Jörg Dollmann, Irena Kogan, Markus Weißmann
When your accent betrays you: the role of foreign accents in school-to-work transition of ethnic minority youth in Germany

Journal of Ethnic and Migration Studies, In Press: (publ. online before print)
ISSN: 1369-183X (print), 1469-9451 (online)

Given the challenges immigrants and their descendants face in entering the labour market, we add to the existing literature by considering a previously neglected explanation: a foreign accent. Using unique data with objective accent measures from the Children of Immigrants Longitudinal Survey in Four European Countries (CILS4EU), we first establish whether foreign-accent effects could be found in a non-experimental setting. Second, we seek to disentangle the accent effect by human capital, signalling, and discrimination approaches.
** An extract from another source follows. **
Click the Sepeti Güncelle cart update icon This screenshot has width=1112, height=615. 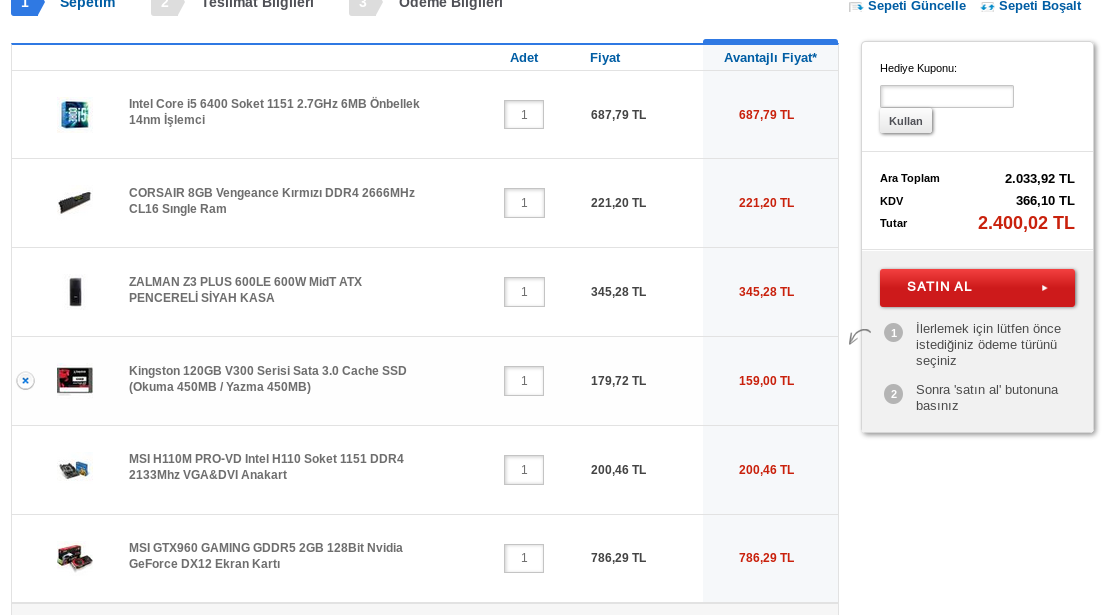(856, 6)
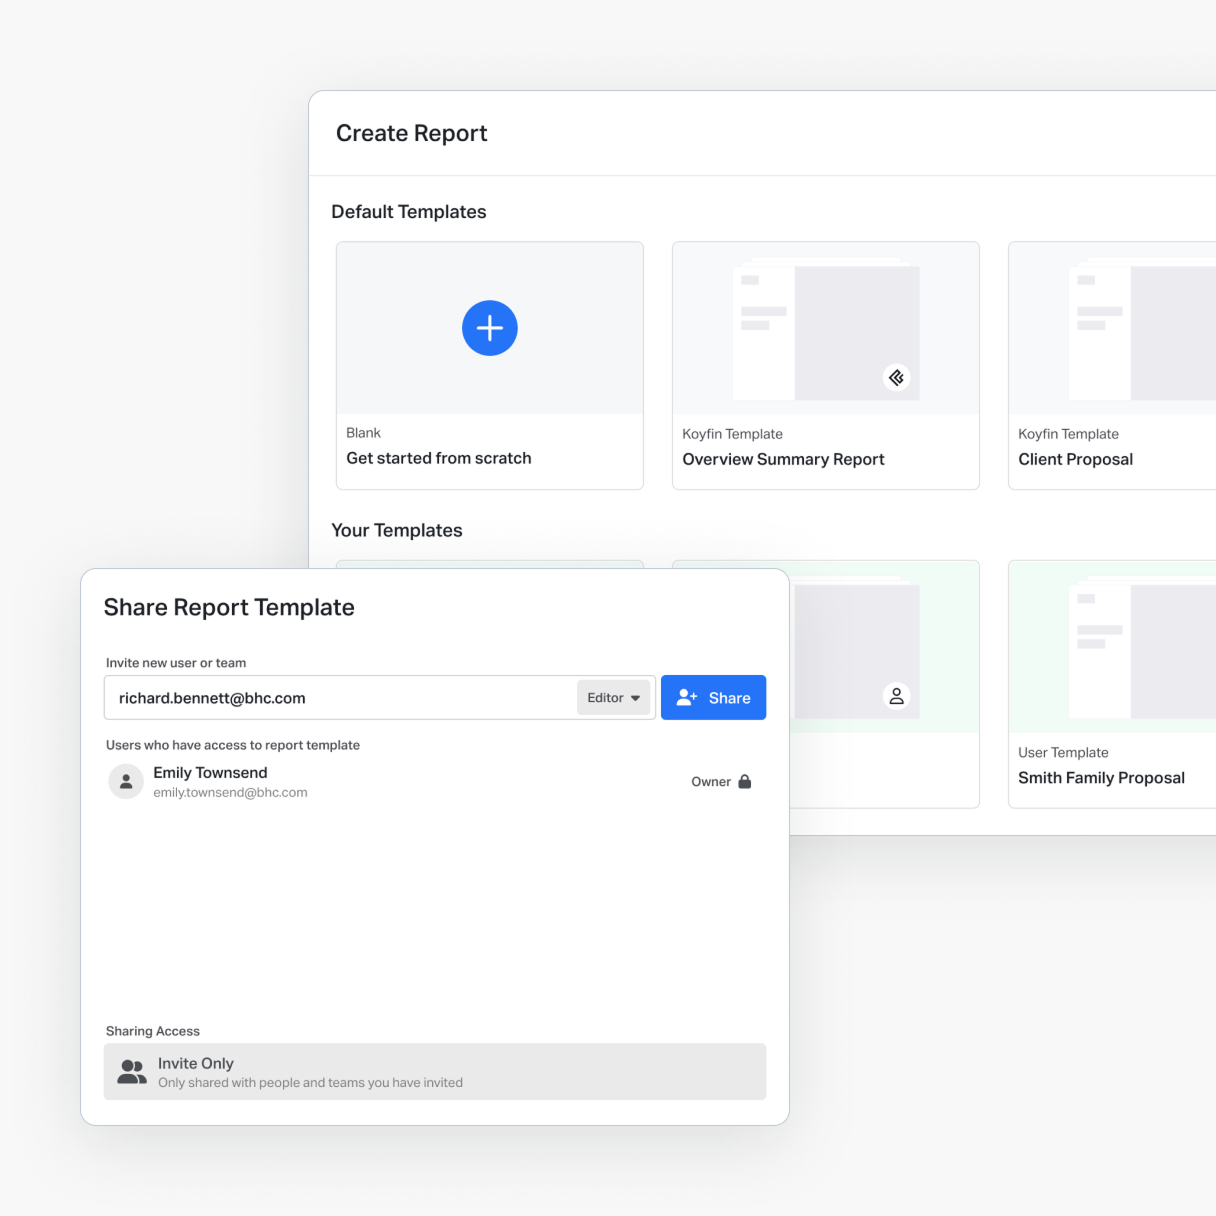
Task: Click the 'Get started from scratch' title
Action: [439, 458]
Finally, we explore the extent to which employment and educational paths of accented speakers reflect their self-selection into the fields of study that lead to occupations for which accented speech is not a precondition. Our findings demonstrate that respondents with a stronger foreign accent are more likely to be found in occupations for which language skills are less essential. This is in line with the human-capital explanation. Self-selection tendencies might also be present, even though the findings are equivocal. Our analyses lend no support to the statistical discrimination explanation, as employers’ perceptions of foreign accents do not vary according to the extent of their contact with accented speakers at work or at home.